[Study questions]
a - In the passage on India's organ transplant law, until what date did the health ministry seek public comments on the draft amendment?
b - Continue the passage on the proposed change to India's organ transplant law, starting after its last sentence.

[Provided passage]

┌──

Currently, the definition of a near relative is quite specific: a person’s parents, children, spouse or siblings. In 2011, the law was amended to include grandparents and grandchildren. But has not led to any significant increase in the availability of living donors, the government observed.
But despite this recent expansion in the definition of near relative, the Health Ministry had been receiving a number of grievances, of which majority are requests for organs due to non-availability of viable donors or blood group mismatch with the near relative.
Therefore, the health ministry has put forward a draft amendment which proposes to bring step-parents, step-siblings and extended family under the ambit of the Human Organs and Tissues Transplantation Act 1994. The minstry has already posted a circular on its website and sought comments from the public till September 25 on the same.
Health ministry officials consider this initiative to be a game changer, as they believe it will help authorities crack down on the black market of organ selling.

└──

[Stored data]
┌──

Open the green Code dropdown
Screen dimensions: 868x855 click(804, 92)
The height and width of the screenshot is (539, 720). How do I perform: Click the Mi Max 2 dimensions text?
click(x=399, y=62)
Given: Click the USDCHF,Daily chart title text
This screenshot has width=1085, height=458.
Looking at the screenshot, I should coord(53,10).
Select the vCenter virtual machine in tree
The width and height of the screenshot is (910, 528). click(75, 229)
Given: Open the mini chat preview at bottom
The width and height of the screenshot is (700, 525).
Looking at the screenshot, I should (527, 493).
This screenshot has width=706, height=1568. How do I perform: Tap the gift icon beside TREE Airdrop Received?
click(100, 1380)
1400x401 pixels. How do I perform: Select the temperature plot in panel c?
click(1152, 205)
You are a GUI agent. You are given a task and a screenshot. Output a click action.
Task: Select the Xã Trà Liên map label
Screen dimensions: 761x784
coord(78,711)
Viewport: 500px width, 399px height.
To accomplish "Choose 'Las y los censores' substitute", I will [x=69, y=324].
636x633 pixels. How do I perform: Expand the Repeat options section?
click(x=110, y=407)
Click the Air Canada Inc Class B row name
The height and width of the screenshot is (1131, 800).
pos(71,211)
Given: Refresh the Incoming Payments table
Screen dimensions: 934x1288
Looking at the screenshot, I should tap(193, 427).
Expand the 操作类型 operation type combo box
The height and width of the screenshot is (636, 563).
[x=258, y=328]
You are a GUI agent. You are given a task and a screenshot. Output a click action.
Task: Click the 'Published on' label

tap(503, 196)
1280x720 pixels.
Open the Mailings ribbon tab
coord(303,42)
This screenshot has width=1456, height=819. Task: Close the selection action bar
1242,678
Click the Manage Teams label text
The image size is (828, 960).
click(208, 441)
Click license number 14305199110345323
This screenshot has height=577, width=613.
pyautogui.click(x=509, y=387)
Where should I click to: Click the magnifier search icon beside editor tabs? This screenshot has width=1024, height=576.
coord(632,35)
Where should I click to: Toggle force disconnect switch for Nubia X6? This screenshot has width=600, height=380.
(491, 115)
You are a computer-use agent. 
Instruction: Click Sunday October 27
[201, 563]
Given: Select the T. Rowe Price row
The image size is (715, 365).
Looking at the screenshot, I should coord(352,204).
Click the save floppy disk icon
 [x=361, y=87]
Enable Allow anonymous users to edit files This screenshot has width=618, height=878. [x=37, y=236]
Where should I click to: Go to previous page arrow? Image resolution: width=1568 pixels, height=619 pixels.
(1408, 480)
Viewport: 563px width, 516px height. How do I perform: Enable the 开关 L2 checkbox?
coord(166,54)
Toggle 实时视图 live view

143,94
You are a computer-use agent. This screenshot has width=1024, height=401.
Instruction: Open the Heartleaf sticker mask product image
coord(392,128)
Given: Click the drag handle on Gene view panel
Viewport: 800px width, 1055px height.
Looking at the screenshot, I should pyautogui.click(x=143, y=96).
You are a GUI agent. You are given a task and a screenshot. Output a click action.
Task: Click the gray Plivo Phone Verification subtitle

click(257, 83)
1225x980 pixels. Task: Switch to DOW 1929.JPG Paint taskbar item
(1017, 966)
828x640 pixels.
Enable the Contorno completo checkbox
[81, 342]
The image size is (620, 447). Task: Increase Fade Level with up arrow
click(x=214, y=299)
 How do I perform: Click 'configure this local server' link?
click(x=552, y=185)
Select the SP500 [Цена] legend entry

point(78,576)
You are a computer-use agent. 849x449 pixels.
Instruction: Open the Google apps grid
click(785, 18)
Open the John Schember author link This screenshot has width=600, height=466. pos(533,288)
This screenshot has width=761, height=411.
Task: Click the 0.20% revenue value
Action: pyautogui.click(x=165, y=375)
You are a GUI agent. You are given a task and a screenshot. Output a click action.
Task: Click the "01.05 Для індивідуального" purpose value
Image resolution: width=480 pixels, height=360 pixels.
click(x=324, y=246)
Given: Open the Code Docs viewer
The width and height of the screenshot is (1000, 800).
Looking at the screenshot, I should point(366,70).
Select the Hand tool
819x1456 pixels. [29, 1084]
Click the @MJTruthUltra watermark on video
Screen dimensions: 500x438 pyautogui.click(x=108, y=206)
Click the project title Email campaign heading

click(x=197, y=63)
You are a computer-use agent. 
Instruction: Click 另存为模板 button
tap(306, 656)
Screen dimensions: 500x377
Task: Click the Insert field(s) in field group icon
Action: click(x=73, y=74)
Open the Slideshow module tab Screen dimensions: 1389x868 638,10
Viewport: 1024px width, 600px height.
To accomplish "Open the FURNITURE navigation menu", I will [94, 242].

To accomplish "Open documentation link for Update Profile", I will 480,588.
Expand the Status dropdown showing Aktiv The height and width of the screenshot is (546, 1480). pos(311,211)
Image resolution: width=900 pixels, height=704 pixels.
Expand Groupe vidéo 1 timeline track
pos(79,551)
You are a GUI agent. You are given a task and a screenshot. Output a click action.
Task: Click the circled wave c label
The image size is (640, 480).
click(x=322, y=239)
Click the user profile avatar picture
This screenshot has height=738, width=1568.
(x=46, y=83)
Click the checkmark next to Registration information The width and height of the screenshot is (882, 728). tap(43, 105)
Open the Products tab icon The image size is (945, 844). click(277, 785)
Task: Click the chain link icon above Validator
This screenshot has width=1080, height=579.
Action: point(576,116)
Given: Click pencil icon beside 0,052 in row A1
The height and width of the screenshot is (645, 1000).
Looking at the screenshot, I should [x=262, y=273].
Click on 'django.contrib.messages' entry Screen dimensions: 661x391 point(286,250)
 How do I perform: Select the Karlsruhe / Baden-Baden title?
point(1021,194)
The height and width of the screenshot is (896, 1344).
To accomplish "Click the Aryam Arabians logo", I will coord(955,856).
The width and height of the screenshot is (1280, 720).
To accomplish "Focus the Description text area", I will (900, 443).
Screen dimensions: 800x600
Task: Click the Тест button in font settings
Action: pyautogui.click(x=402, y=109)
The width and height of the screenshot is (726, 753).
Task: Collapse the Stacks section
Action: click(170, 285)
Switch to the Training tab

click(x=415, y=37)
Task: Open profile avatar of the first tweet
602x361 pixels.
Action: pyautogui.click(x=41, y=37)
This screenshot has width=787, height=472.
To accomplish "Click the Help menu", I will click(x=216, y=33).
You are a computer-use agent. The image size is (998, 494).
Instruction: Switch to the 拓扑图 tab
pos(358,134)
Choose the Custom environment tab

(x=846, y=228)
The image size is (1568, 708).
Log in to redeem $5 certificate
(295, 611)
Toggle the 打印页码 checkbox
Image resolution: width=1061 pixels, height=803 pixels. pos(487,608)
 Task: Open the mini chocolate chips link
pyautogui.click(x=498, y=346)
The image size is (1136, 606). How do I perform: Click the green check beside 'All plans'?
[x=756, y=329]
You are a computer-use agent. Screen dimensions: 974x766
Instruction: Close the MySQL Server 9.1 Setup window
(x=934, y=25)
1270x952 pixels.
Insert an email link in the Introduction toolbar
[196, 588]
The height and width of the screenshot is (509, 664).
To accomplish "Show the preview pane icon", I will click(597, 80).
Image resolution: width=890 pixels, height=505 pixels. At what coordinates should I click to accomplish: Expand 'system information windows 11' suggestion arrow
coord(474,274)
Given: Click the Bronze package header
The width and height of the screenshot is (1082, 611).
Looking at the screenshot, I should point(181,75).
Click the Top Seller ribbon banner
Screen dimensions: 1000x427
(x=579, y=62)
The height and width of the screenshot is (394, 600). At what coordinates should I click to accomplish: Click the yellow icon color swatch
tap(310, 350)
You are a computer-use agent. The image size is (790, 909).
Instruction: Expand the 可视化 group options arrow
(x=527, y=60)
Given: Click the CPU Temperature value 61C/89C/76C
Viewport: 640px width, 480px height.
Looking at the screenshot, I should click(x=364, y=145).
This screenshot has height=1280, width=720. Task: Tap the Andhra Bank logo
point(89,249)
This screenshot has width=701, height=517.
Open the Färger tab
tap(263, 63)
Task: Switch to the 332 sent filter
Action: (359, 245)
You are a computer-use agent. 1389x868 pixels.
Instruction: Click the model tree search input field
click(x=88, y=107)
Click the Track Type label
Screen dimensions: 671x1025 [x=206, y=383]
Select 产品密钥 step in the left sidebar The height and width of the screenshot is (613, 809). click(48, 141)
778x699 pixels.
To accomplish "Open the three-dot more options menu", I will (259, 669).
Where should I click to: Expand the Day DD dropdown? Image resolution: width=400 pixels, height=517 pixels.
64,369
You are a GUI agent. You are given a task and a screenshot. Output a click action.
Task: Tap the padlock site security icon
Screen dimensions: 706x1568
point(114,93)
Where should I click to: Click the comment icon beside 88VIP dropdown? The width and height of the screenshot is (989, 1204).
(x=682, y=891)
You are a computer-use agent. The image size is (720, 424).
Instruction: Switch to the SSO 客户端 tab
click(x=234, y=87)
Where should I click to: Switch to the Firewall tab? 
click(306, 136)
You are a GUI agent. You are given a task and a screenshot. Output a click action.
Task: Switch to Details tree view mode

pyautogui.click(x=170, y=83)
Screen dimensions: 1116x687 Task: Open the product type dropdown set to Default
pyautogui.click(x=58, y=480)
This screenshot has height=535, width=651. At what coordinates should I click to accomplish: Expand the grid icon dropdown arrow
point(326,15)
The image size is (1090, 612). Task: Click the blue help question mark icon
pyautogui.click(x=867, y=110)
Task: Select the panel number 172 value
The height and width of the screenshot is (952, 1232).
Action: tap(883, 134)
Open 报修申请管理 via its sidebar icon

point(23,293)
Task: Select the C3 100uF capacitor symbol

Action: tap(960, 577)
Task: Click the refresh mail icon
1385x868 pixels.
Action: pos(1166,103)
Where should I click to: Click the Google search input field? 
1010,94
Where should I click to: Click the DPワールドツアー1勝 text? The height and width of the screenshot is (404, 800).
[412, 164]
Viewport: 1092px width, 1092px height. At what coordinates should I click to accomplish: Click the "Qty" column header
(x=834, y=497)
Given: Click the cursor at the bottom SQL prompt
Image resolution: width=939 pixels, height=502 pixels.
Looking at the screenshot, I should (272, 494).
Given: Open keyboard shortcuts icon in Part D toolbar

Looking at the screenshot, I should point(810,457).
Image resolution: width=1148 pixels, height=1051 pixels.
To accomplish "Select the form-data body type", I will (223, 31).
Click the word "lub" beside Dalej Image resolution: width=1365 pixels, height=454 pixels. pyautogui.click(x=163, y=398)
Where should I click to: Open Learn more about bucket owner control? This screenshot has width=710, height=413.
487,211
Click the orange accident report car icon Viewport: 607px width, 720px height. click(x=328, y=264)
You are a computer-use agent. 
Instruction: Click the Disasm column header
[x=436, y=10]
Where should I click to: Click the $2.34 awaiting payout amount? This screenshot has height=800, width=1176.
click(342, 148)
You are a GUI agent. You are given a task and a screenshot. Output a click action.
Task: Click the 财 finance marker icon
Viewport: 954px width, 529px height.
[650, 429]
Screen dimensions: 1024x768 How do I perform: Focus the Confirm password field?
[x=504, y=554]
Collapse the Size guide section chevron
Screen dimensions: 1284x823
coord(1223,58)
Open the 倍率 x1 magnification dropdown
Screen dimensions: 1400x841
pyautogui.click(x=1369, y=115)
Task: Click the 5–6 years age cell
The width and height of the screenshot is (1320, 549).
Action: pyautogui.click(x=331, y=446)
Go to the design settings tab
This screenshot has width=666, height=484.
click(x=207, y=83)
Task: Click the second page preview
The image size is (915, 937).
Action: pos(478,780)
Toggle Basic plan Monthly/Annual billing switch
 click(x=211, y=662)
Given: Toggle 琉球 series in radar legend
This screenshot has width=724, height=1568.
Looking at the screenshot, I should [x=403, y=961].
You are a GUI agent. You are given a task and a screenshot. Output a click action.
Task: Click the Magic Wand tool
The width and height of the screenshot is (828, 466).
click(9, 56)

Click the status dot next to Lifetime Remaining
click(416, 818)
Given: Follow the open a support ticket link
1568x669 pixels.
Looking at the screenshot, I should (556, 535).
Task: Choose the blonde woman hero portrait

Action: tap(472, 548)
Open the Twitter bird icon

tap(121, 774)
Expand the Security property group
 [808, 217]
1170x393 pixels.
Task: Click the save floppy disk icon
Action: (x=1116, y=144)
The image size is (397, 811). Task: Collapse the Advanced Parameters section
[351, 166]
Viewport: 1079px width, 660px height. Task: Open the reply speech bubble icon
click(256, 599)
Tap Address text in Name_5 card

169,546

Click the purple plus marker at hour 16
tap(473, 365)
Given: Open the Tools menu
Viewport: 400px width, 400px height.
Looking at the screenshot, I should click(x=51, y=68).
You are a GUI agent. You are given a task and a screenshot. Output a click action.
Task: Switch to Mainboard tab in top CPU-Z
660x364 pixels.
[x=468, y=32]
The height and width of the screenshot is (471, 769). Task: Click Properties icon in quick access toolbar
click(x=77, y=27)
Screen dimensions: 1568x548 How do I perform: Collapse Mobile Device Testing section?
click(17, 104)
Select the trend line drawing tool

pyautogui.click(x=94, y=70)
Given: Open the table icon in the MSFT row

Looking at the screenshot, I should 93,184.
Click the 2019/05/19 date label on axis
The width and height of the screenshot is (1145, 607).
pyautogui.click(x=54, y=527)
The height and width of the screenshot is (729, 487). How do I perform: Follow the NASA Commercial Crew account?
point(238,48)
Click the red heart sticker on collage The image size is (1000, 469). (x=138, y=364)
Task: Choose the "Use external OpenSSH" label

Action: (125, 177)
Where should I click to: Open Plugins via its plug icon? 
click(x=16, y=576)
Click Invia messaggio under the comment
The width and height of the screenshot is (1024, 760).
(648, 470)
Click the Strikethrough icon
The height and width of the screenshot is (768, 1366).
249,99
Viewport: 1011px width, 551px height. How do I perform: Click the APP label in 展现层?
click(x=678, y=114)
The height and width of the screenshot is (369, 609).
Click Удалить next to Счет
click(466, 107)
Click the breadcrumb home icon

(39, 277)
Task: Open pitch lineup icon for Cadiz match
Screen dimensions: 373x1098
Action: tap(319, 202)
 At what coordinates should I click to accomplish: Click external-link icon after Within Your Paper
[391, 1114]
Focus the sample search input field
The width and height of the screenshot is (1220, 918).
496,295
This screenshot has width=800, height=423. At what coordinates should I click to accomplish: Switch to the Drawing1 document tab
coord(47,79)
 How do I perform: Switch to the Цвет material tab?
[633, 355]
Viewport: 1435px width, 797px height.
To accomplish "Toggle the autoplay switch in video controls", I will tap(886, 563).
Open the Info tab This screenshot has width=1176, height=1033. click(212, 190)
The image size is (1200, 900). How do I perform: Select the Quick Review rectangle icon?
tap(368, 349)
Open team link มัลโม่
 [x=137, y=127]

└──

[Responses by task]
a - September 25

b -
Additional Health Director of West Bengal Aditikishor Sarcar said, “This is a good initiative by the centre. We will raise our concerns.”
But some Kolkata doctors have a differing opinion on the subject.
Dean of Kidney treatment in SSKM Hospital Kolkata, Dr Rajendranath Pandey said, “Expanding the definition of near relative will help the patient. But not sure whether this will really curb illegal organ trade.”
Doctor Pratik Das shared the same thought and said, “I don’t know how it would stop the illegal organ transplanting. The government should instead focus on generating awareness of the law.”